I don't know how the anti-Helsinki/Berglund Sibelius got started, but don't believe it and compare for yourself.

No major issues with Lahti/Vanska, though his interps sometimes play havoc with dynamics. For instance, Symphony No. 3 is so bad that you swear there are periodic drop-outs. Compare Oslo/Jansons or Helsinki/Berglund. Cheers.:tiphat:


----------



## TwoFlutesOneTrumpet

Interesting fact from this video: Sibelius didn't speak perfect Finnish.

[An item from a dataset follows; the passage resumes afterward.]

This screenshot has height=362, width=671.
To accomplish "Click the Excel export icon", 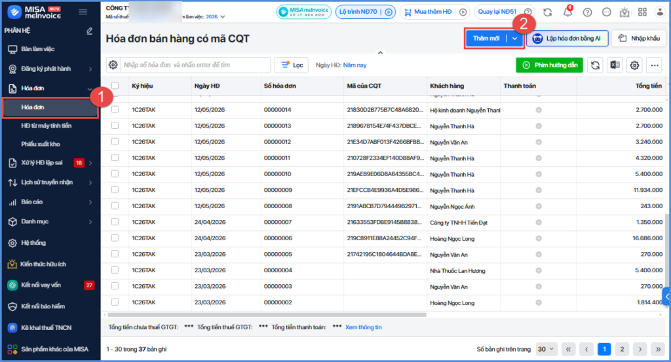I will [615, 65].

Also, he comes across as very reserved and doesn't really say anything (almost like listening to a politician talk) but still very interesting to hear his voice.


----------



## hpowders

Perhaps without the cigar, his mumbled Finnish would become the King's Finnish.


----------



## lluissineu

don't trust very much in Kings. Our last king spoke in a twangy way and you know George VI was not a good example (in speaking matters).


----------



## hpowders

lluissineu said:


> don't trust very much in Kings. Our last king spoke in a twangy way and you know George VI was not a good example (in speaking matters).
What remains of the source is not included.